'The money is going south of the border'
Millions of dollars worth of Canadian concert production equipment and the Canadian crews who operate it will be sitting idle on July 30 while American companies and mostly American workers reap the financial benefits from the Rolling Stones all-day event in Downsview.
"Our industry is hurting more than most as a result of the cancellation of hundreds of concerts, conventions and promotional events after the SARS outbreak (in March)," said Bob Spencer, who owns the Toronto concert audio company Band World, which he says is the second-largest in North America.
Band World's "top-of-the-line technology is exactly the same as or equivalent to what the Stones are using, but what they're using is being supplied by the American (subcontractor) Clair Brothers, out of Pennsylvania," Spencer said.
But organizers said that in order to secure the Stones, they had to agree to go with the concert company of the band's choice.

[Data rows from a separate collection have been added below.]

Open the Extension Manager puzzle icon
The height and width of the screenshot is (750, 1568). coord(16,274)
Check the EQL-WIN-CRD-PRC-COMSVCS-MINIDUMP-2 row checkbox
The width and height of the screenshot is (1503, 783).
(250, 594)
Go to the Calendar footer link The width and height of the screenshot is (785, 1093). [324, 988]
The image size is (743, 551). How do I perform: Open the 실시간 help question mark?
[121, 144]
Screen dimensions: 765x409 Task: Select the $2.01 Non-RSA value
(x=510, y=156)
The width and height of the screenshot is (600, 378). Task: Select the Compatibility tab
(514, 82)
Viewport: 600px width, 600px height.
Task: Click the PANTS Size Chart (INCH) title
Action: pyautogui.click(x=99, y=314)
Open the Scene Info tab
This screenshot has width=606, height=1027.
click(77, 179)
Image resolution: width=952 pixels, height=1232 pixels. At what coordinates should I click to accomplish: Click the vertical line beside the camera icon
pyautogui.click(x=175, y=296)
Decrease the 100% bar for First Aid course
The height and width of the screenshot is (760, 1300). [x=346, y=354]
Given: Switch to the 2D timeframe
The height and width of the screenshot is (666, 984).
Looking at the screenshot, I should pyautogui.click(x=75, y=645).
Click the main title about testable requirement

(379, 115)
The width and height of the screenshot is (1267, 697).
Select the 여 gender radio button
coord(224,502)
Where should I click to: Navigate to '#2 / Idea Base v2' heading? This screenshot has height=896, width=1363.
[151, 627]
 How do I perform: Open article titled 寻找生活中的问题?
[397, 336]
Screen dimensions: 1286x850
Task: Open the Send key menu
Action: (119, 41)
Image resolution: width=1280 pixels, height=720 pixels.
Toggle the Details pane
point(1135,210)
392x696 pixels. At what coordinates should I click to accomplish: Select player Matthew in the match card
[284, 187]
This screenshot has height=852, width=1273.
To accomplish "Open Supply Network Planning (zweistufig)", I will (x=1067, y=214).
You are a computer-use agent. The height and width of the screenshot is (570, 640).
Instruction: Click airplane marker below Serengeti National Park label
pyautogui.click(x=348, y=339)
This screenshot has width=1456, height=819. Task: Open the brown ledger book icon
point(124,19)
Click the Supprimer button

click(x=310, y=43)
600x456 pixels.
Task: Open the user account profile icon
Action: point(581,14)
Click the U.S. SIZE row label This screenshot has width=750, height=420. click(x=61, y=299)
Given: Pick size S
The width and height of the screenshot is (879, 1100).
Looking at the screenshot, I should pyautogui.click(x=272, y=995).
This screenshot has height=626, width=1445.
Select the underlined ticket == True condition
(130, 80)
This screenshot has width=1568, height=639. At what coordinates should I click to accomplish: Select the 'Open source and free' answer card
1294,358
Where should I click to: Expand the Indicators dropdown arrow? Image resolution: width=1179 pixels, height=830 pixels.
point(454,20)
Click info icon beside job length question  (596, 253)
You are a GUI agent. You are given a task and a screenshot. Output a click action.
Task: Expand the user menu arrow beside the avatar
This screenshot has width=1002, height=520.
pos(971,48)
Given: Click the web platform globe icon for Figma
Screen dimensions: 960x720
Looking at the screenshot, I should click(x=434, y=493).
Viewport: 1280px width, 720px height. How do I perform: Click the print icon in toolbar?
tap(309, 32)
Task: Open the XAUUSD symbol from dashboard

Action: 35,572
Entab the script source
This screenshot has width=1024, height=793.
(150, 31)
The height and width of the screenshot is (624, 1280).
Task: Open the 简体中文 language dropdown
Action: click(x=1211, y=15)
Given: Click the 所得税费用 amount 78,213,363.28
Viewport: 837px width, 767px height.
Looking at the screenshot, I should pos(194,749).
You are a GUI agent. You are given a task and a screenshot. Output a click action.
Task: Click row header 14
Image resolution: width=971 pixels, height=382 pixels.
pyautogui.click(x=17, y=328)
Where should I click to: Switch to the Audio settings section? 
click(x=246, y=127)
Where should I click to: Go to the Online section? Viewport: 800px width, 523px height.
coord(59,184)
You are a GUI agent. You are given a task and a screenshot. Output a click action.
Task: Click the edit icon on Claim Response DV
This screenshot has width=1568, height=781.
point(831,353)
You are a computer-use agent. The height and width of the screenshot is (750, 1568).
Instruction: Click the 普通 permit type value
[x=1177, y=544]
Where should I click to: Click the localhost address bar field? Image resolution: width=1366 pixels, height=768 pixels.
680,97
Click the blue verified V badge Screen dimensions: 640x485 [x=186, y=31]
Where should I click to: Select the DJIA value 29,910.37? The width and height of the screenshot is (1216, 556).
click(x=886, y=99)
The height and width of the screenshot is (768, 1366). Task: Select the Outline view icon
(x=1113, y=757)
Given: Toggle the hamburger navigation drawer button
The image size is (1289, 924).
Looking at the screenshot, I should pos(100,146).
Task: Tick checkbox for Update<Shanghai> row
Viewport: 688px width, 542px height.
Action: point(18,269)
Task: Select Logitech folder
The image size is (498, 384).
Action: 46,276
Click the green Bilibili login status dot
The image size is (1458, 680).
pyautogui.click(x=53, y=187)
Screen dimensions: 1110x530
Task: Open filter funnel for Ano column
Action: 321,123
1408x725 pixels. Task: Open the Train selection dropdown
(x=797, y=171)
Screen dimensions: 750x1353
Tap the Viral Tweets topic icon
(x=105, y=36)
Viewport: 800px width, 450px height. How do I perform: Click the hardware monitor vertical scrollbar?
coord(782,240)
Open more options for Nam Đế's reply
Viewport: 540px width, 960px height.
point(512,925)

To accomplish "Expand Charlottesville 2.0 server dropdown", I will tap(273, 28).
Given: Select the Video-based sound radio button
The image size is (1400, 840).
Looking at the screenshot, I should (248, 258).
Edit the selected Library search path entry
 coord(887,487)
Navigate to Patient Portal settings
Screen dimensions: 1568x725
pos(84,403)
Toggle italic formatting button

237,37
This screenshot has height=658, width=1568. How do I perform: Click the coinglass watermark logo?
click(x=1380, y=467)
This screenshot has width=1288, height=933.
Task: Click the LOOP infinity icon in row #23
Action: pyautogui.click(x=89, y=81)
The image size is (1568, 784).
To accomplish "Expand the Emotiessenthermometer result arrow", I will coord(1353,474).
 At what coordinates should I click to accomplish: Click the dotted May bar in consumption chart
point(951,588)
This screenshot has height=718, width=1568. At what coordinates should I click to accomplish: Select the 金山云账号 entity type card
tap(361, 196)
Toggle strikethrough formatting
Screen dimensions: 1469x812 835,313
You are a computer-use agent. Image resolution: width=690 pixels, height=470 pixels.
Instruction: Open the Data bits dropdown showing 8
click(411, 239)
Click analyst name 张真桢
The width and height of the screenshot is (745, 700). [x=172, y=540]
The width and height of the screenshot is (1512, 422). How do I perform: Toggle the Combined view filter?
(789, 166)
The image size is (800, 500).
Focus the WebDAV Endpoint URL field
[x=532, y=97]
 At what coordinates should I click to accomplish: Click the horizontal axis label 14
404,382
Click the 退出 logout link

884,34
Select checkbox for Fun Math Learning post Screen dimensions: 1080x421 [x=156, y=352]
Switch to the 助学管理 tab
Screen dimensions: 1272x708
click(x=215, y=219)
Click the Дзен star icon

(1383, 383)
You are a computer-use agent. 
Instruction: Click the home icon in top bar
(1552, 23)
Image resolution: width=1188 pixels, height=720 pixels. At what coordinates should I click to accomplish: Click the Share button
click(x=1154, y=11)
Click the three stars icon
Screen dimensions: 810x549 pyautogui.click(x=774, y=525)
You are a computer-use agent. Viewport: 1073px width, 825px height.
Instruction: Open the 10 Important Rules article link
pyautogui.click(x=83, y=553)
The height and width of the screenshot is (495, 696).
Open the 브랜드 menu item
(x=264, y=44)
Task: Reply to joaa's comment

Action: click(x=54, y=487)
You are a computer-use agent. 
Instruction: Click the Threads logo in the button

"One of the conditions on which The Rolling Stones and (their international business representative) Michael Cohl insisted was that they would be responsible for putting a team together that understood the dynamics of the Stones' stage, its unique design, construction, comfort and security features," said Dennis Mills, the Toronto MP who initiated the concert.
"They decided to use (U.S. concert company) Clear Channel, who are experts at tour management execution. They made the call and we promised no interference at this end. We're not comparing apples and apples here. If we were, the production would be 100 per cent Canadian."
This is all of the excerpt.